We know that Lucy, the famous Australopithecus afarensis, could climb trees because her many bone fractures show that she fell out of a tree to her death. But that does not mean her species was an habitual tree-climber: plenty of modern humans fall to their deaths from trees, cliffs and the like. But the issue seems to have been resolved by using X-ray tomography of Lucy’s limb bones (Ruff, C.B. et al. 2016. Limb bone structural proportions and locomotor behaviour in A.L. 288-1 (“Lucy”). PLOS ONE v. 11, e0166095. doi:10.1371/journal.pone.0166095) during the skeleton’s triumphal series of exhibits in the US.
The authors, including two of those who showed that Lucy died after a fall using similar data, compared the digital 3-D models of her surviving arm- and leg bones with those of other hominins and living primates, estimating their relative strengths at different positions. Lucy was probably stronger in the arm than in the leg, but not to the same degree as chimpanzees. This is a feature that would significantlyassist climbing , but her bipedal locomotion on the ground would have been only slightly different from that of later Homo species. If anything, her strength relative to size would have been greater than ours, perhaps reflecting less reliance on tools for getting food and defending herself. But almost certainly Australopithecus afarensis habitually spend more time in trees, perhaps foraging and as a defence against predation, especially at night.

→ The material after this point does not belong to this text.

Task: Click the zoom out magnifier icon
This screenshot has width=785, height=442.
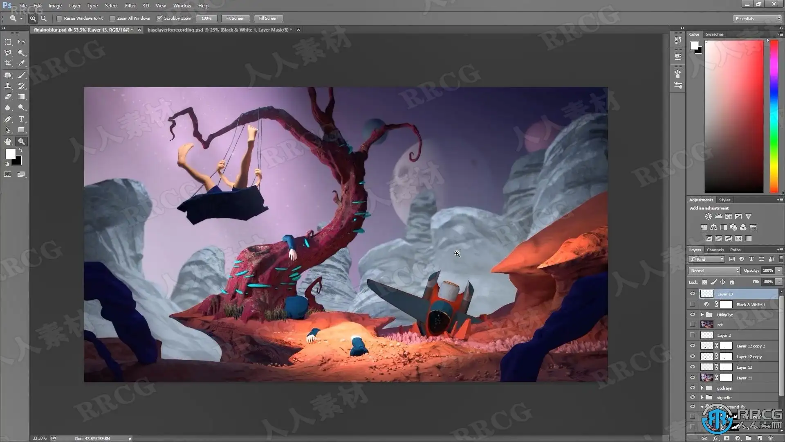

The new data for Lucy allows palaeoanthropologists to better judge the capabilities of other hominins. Interestingly Homo habilis, the earliest of our genus, may have had similar habits. But later species, beginning with H. erectus/ergaster, were as Earth-bound as we are. This suggests a shift in hominin ecology from an early and probably long history of semi-arboreal behavior until humans became masters of their terrain about 1.9 Ma ago, probably through their invention of better tools and the controlled use of fire.